I use an iPhone app called BeerPad. It goes by a five-star rating system and has all kinds of room for tasting notes and commentary. One other cool thing is there’s space for a photo so you can either download a pic or take a picture of the bottle and/or glass. Then you have an illustrated log and helps you recognize a beer you had way back. I’ve been using this app exclusively for over two years and I’ve built up a really good data base.
I use BeerPad as well as Untappd. It is a lot of work to keep BeerPad updated but worth it. I doubt Untappd will ever replace it for me but I am enjoying seeing what my other friends are drinking.
I use Bento, which is a personal dbase program from the Filemaker folks (only avail on Mac, not PC). It’s entirely customizable, can link to websites, etc. It’s obviously not beer-specific, but you can make your template any way you want.
For most people, I think it’s probably impossible to find something that meets all their needs without designing their own database (which is beyond my capability).

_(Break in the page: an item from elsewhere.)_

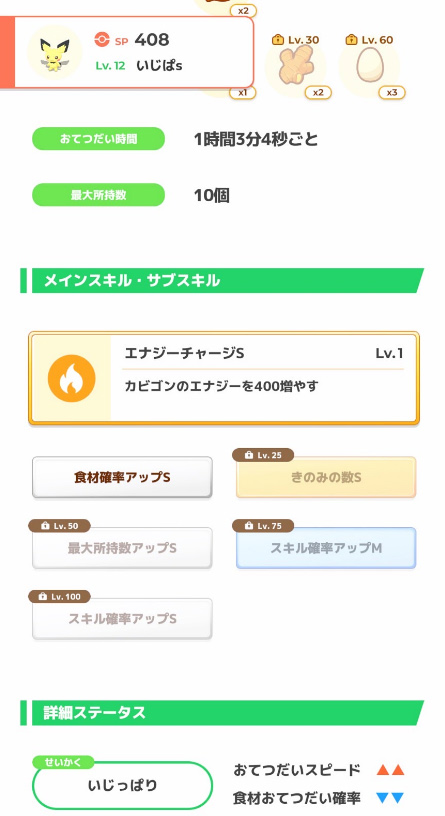
Task: Tap the 最大所持数 green label
Action: [x=98, y=195]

RateBeer, and the others, are first and foremost review sites so are unlikely to be perfect for those who simply want to keep a record of what they have drunk (and where) and maybe add a score without going to the trouble of writing a review. The main shortcoming of RateBeer from my perspective (and it’s my failing not RateBeer’s) is that I’m happier drinking beer than typing, so I always have a big backlog. And, of course, as with any website, there’s no guarantee it’s going to be there for ever. And there are beers that I’ve had (and written notes on) over the years which are not “rateable” for one reason of another – usually that I drunk them years ago and production ceased before RateBeer was in existence. So I keep a spreadsheet too. All rather cumbersome but I doubt I’ll ever find a perfect solution.
Check out Pintley.com – also iPhone app and Android app in dev – as this site and app combination makes it much easier to do the simple and quick tracking of beers. You can simply rate via stars or add your own tasting notes. It is in Beta and taking its time to transition as a better web+app platform. Its brewery pages are a nice welcome to beer searching and tracking. The Recommendations engine is tuning up just fine. Give it a try – it will be a surprise when it goes final.

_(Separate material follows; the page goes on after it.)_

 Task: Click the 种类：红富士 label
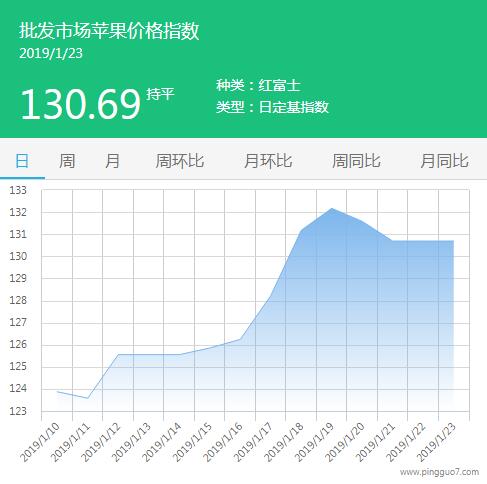pos(258,85)

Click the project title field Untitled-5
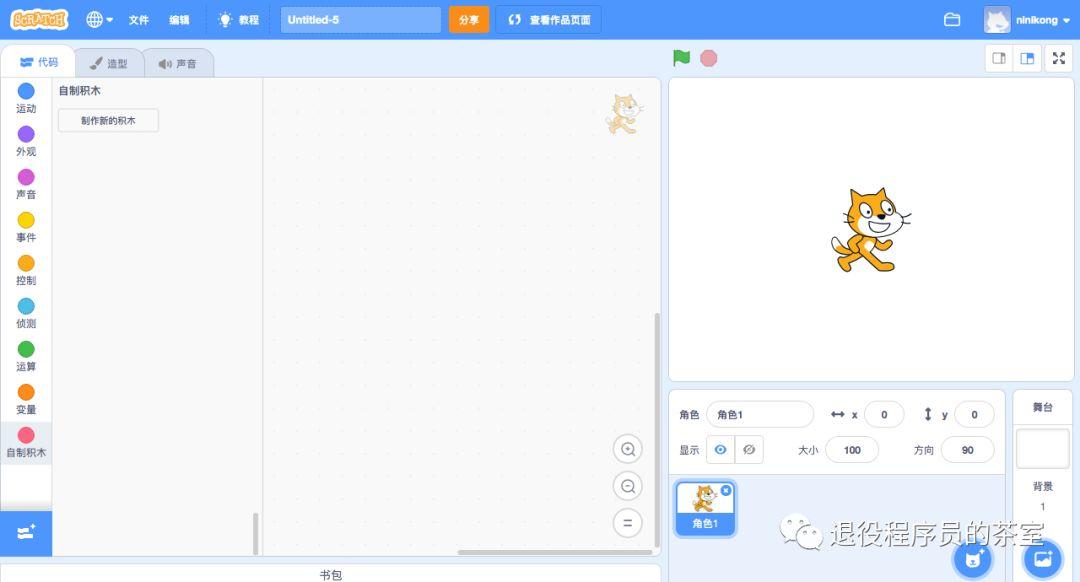360,20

I use the iPhone NOtes app. sync’d t GMail. Just write it in and uses “yes”, “no” and “~”. “~” is I’d drink it again but wouldn’t go out of my way to buy it.

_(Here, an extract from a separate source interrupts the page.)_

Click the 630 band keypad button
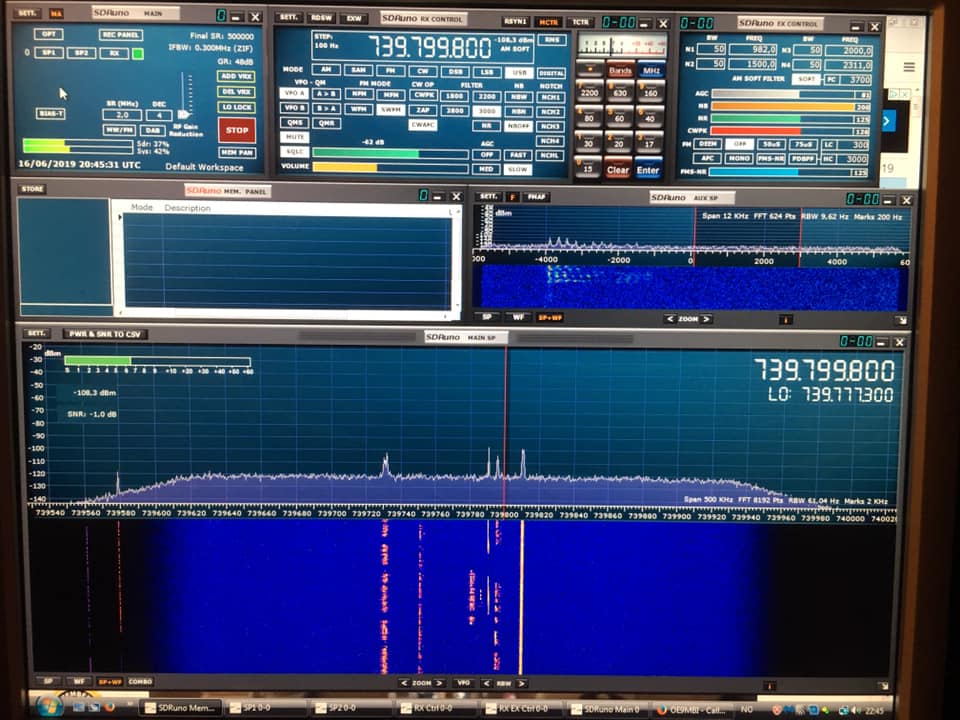960x720 pixels. click(620, 93)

Not sophisticated but it works for me and keeping it sync’d with GMail notes is a handy backup.
All of these methods are pretty cool…but don’t forget the advantage / benefit of RateBeer…you get to help out the ‘rest of us’ who are less OCD with ‘what beer to drink’ which is a great assist….the problem with ALL these methods is that it takes away time from drinking for typing…like now…which reminds me…WHERE is that beer, anyway? Cheers!!
i use an android app called Beer+ (made by a company named metospher). it sounds a lot like the beerpad app others were talking about. you can rate (5 star) beers, write a note and now they have broken out sections for taste, feel, color, etc… you can also take pictures like some of the others said and scan barcodes to search for a beer(and add to a database if the barcode did not exist). i think you might have to pay for it now, but i got it when it was new so it was free. i wouldn’t hesitate to pay for it though. usually if i’m out i will type the name a rating some quick notes then update the rest (style, alc%, brewer etc..) later.